Ali Bahy Ahmed, Huang Tian-Hua, Salem Halima-Hassan, Xie Qing-Dong
Research Center for Reproductive Medicine, Cell Biology and Medical Genetics Department, Shantou University Medical College, 22 Xinling Road, Shantou 515041, China.
Asian J Androl. 2006 May;8(3):273-9. doi: 10.1111/j.1745-7262.2006.00141.x.
To detect the expression of hepatitis B virus (HBV) genes (HB S and C genes) in early embryonic cells after introducing motile human sperm carrying HBV DNA into zona-free hamster oocytes via the in vitro fertilization (IVF) technique.

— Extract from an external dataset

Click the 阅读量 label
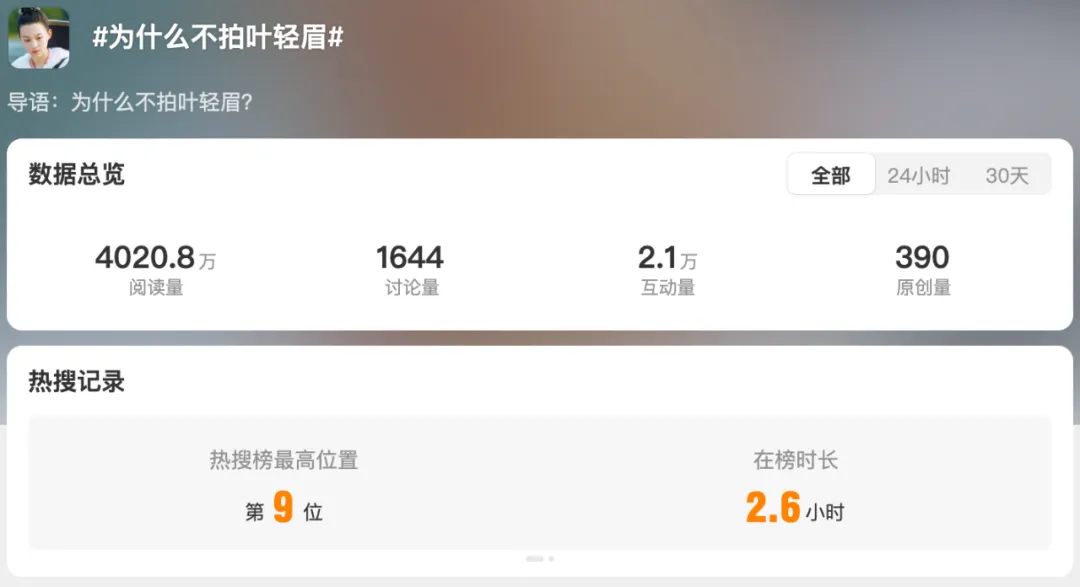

Human sperm-mediated HBV genes were delivered into zona-free hamster oocytes by the IVF method. Polymerase chain reaction (PCR) was used to detect HB S and pre-Core/Core (pre-C/C) coding genes both in one- and two-cell embryos. Reverse transcription-PCR (RT-PCR) analysis was used to study the expression of the two genes. Fluorescence in situ hybridization (FISH) analysis using the full-length HBV DNA as the hybridization probe was performed to confirm the integration of viral DNA in the host embryonic genome.

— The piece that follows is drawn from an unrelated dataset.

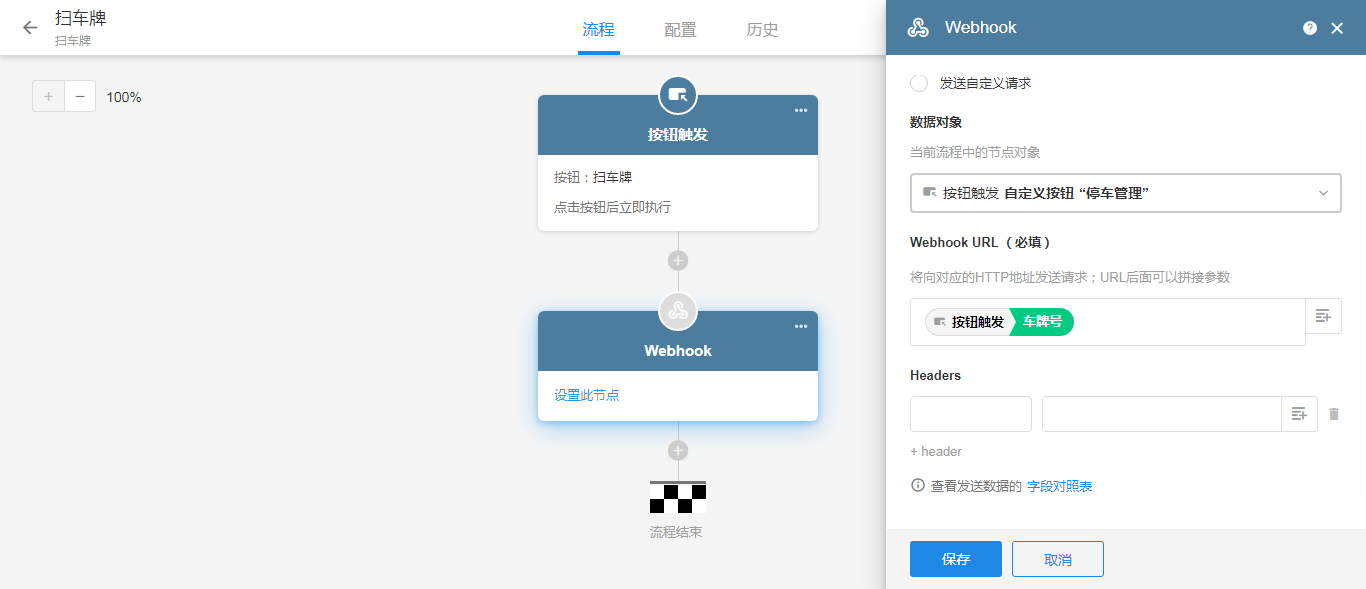Click + header to add a header

[x=935, y=451]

Both HB S and pre-C/C coding genes are present and transcribed in one- and two-cell embryos originated from hamster ova IVF with human spermatozoa carrying HBV DNA sequences.
Sperm-mediated HBV genes are able to replicate and express themselves in early embryonic cells. These results provide direct evidence that HBV DNA could transmit vertically to the next generation via the male germ line.
通过体外受精(IVF)技术将携带乙肝病毒(HBV)DNA的活动人类精子引入无透明带仓鼠卵母细胞后,检测早期胚胎细胞中乙肝病毒基因(HB S和C基因)的表达。
采用IVF方法将人精子介导的HBV基因导入无透明带仓鼠卵母细胞。聚合酶链反应(PCR)用于检测单细胞和双细胞胚胎中的HB S和前C/核心(pre-C/C)编码基因。逆转录-聚合酶链反应(RT-PCR)分析用于研究这两个基因的表达。使用全长HBV DNA作为杂交探针进行荧光原位杂交(FISH)分析,以确认病毒DNA在宿主胚胎基因组中的整合。
HB S和pre-C/C编码基因在源自携带HBV DNA序列的人类精子与仓鼠卵子IVF的单细胞和双细胞胚胎中均存在并转录。
精子介导的HBV基因能够在早期胚胎细胞中复制并表达。这些结果提供了直接证据,证明HBV DNA可通过雄性生殖系垂直传播给下一代。